Day 6! I made it

So this weekend wasn’t as bad as I thought.  It started with a nice dinner and a signature drink, lots and lots of questions about pregnancy.  No, I am not pregnant I am just not drinking.  I got weird looks and two people who cornered me later to get me to ‘fess up.’

I just laughed and stuck to my story, people stopped caring as soon as they got drunk.

The only part that annoyed me a little was that I picked up the wrong glass and had a big swig of what I thought was coffee only to find out it was coffee and baileys.  It was so gross and sweet something I never drank.

The best part of the weekend was all the laughter and the fact that I remember the whole thing and really cherish the fact that I love these group of people and hope I can be honest with them in future.

Bags are packed

abbey
My bags are packed and I am heading out tomorrow afternoon.  Day 4 under my belt.
For my trip I have brought a good book, magazine, some games, and of course my pup.  She is just 4 months old but as my husband put on the phone earlier, ‘a good escape plan’ if I needed a little time away from the festivities.
She loves the beach though and we can have pets at the house so it’s a no brainer for me.
I bet she will come in handy 🙂

Hoping to blog about it all on Sunday… that will be day 7!  Above is a picture of my little lady hanging out on my husbands suitcase a couple of weeks ago.

And so it begins

breakfastThis weekend I am heading to the beach for a bachlorette party of sorts.

Best friends, hot tub, beautiful weather, and BOOZE.

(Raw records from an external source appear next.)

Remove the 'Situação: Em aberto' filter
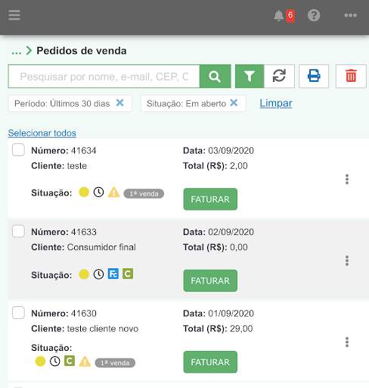 tap(234, 103)
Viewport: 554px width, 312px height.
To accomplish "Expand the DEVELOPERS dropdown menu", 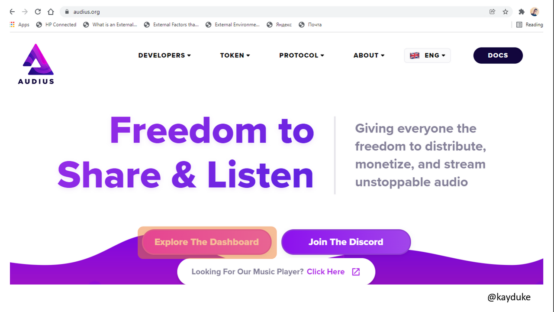I will tap(164, 55).
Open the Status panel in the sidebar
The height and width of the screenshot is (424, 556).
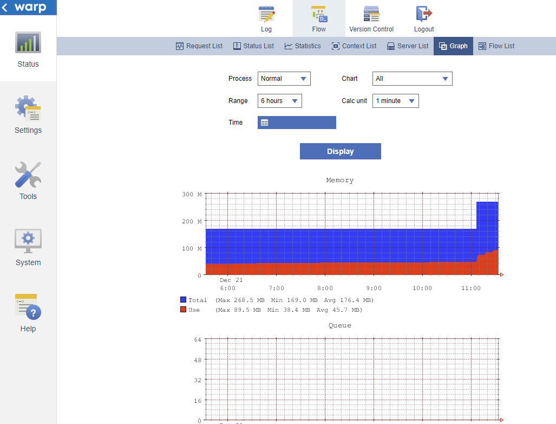(x=28, y=50)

There is even a signature drink.

I am super nervous maybe a little fearful but I am going to fake, fake it until I make it.
My brilliant idea of faking it is by lying.  Lying is terrible, it makes me feel awful inside and nothing good every really comes of it.  In some cases though, lying can be a great way to protect yourself.  This is my rational. I need to protect my feelings a little longer, get some time under my belt to prove to myself I can do this and then let my people know.

I am not ready for the queries, the looks, and for people to not take me seriously.
I know what you’re thinking, well you shouldn’t call them friends if they would treat you like that.  That might be true, and something I will need to grapple with at a later date but right now I need to focus on getting through the weekend, and not steal the spot light from the bride.

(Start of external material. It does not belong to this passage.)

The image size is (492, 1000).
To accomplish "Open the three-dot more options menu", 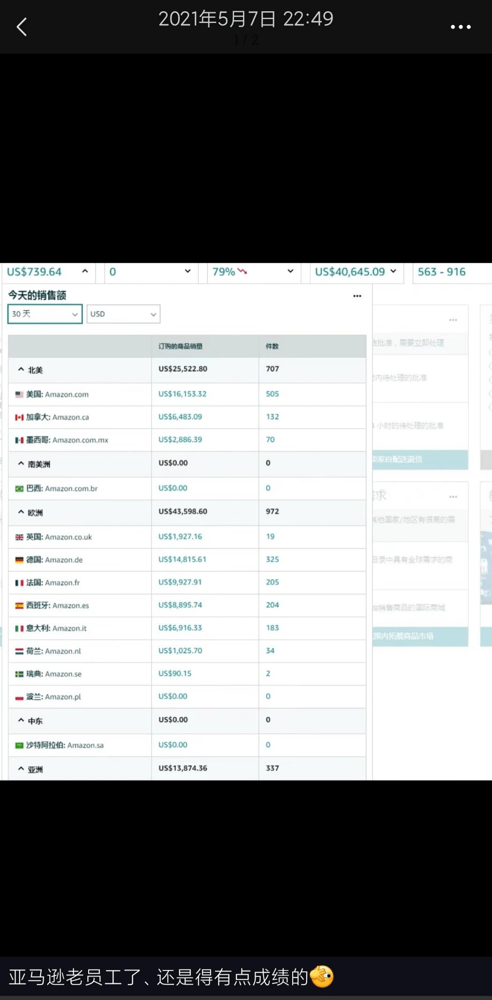I will pyautogui.click(x=461, y=27).
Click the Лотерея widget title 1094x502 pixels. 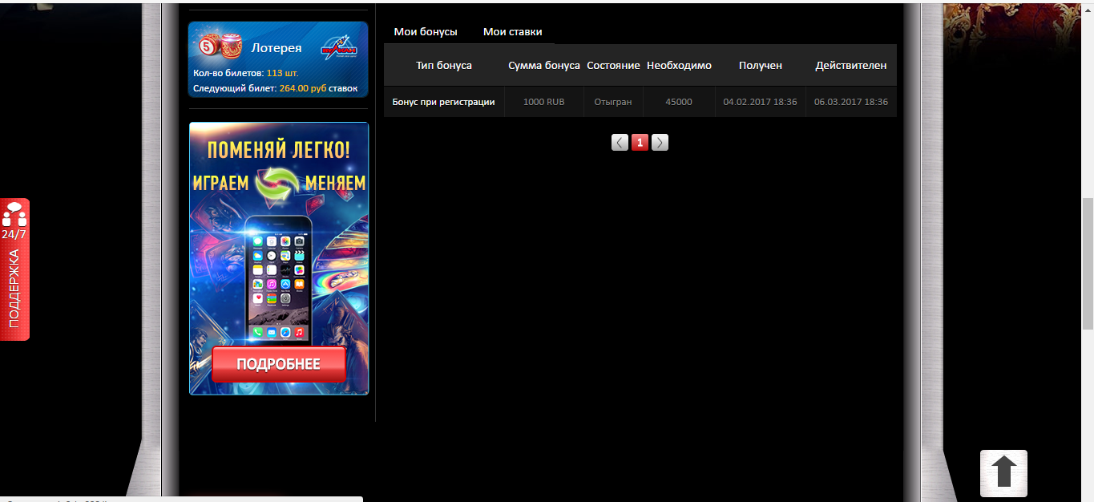(277, 48)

So for now, I am lying and saying that I am on a medication that has an adverse reaction to alcohol.  A few of my friends are PAs and nurses so this won’t be too hard to fake.  I’ll let you know how it goes.  Cheers to day 3

Putting it all together

I woke up two days ago with a bruise on my arm, dent in the wall and a pounding that felt like the seven dwarfs were mining my brain.  So I decided to quietly call it quits.

I am 30ish and am needing a little change.  That is what I am going to tell myself for these next few days and potentially move on from denial at some point.  Right now though it seems pretty nice, and safe, so I am going to hang out here for a bit.

Recently, my weekend nights have gone a little like this:
go to work all day, get off around 4 pm, meet up with my husband or friends for happy hour or drink at home, eat a little dinner, polish off a bottle of wine — then two.  Wake up Saturday, do a little work (if my headache wasn’t too bad) start drinking around 2pm.  Drink enough wine to sink a small boat, with friends or alone.  I would always make it a little event to look forward to, like going to the park and having wine, putting on an old movie, or trying out a new tasting room.  However, obscure or glamorous I tried to make it, it is still binge drinking.  Sunday would be a hangover followed by a boozy brunch and then would start Sunday Funday, also known as day drinking all day.  In bed wasted around 7pm.

I think it started in college but who really knows… I am sure I have blacked it out along the way.  All I know now is that I am sick and tired of being the drunkest girl at the party, the last one to go home, and the first to pop open a bottle.